─── DOCUMENT SEGMENT

Magazine Article | December 1, 2002

Creating Institutional Memory: The Key To Customer Relationship Management

Source: Field Technologies Magazine

When multiple employees within your company interact with the same customer, how well does your system perform?

Integrated Solutions, December 2002

As a business transforms through the business-life cycle, leaders are faced with challenges of continued revenue growth. This often leads to periodic self-examination and reflection in the hope of uncovering new opportunity areas. Today businesses embrace CRM (customer relationship management) and 1:1 marketing as a potential growth strategy used to achieve and maintain top-line revenue objectives. The rationale for employing these strategies is simple. The value exchange is between the customer and the company. Hence, the key is in customer management, not product management.

The Customer-Focused Organization
A customer-focused organization is a radical departure from product-focused organizational models. It often causes companies to completely re-organize people, process and technology - a difficult task. The objective in such a re-deployment is usually to concatenate the front office and the back office systems to support the collection and application of customer information at critical steps in the customer-life cycle.

The business ontology of today suggests a systems approach to customer management, which fails to recognize the fact that customer information and wielding customer information is the strategic advantage, not the systems used to store, house, or propagate it. Hence, the sufficient condition in moving to a customer-focused organization is developing institutional memory.

Institutional Memory
Different people in the same company will regularly interact with the same customer. At these interaction points both the collection and the use of information are crucial in providing the right mix of value and service in real time, or at some future point in time. Leveraging new or previous information on the customer is critical to that end. This requires creating, developing, and maintaining an institutional memory of the customer.

Institutional memory is best defined as a complete and contextual representation of all dealings with a customer across the organization. In concept, a database is a good example. The reality is that most companies do not have a complete and contextual representation of the customer in a shared database. In fact, most companies evolve multiple representations of the customer resulting in a lack of complete information or history of the customer.

The lack of complete knowledge and history contributes to Institutional Alzheimer's, resulting in symptoms such as inability to remember customers or unnecessary marketing to existing ones. The result is often failure to leverage key interaction points with customers and wasted marketing efforts, respectively.

The Need For Customer Information Management
Contending with the above is no easy task. A strategy needs to be in place. Adopting a CIM (customer information management) approach can enable companies to achieve the type of Institutional Memory necessary to support a customer-focused business model. Information needs to be treated as an asset and a process needs to be in place to effectively manage it.

For CRM to work, a clear information need must be defined and appropriate measures taken to gratify it. Then steps must be taken to align with internal customers and their information needs, which will ultimately determine how and what data should be collected, integrated, and managed.

Once this is complete, the focus should be on better processes to improve the information-value chain and the information-life cycle: from order entry to database to updates. This requires companies to develop a CIM strategy to manage information from the moment it flows into the organization. The result is the right information, at the right time, in the right form, and on the right customer - the key to CRM and 1:1 marketing.

──────
─── INPUT DATA

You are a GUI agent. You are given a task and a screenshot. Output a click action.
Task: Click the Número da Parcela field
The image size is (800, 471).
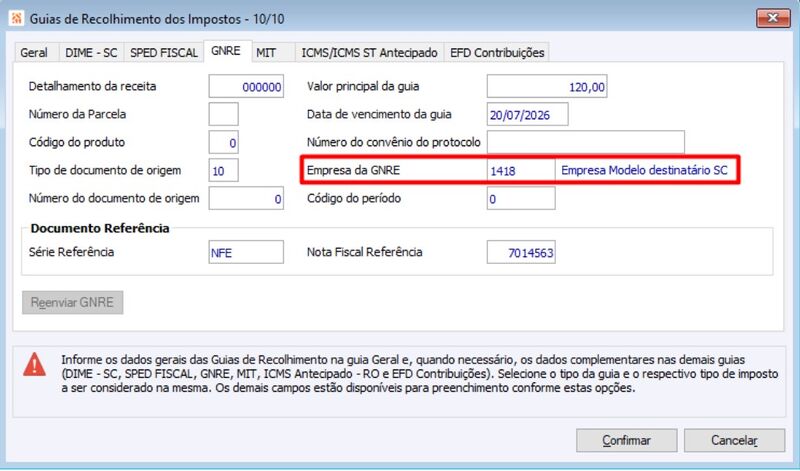pyautogui.click(x=223, y=114)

──────

Update the article on institutional memory by copying everything from "The Need For" down to "effectively manage it.", changing "strategy" to "plan".

WRITTEN REPLY:
The Need For Customer Information Management
Contending with the above is no easy task. A plan needs to be in place. Adopting a CIM (customer information management) approach can enable companies to achieve the type of Institutional Memory necessary to support a customer-focused business model. Information needs to be treated as an asset and a process needs to be in place to effectively manage it.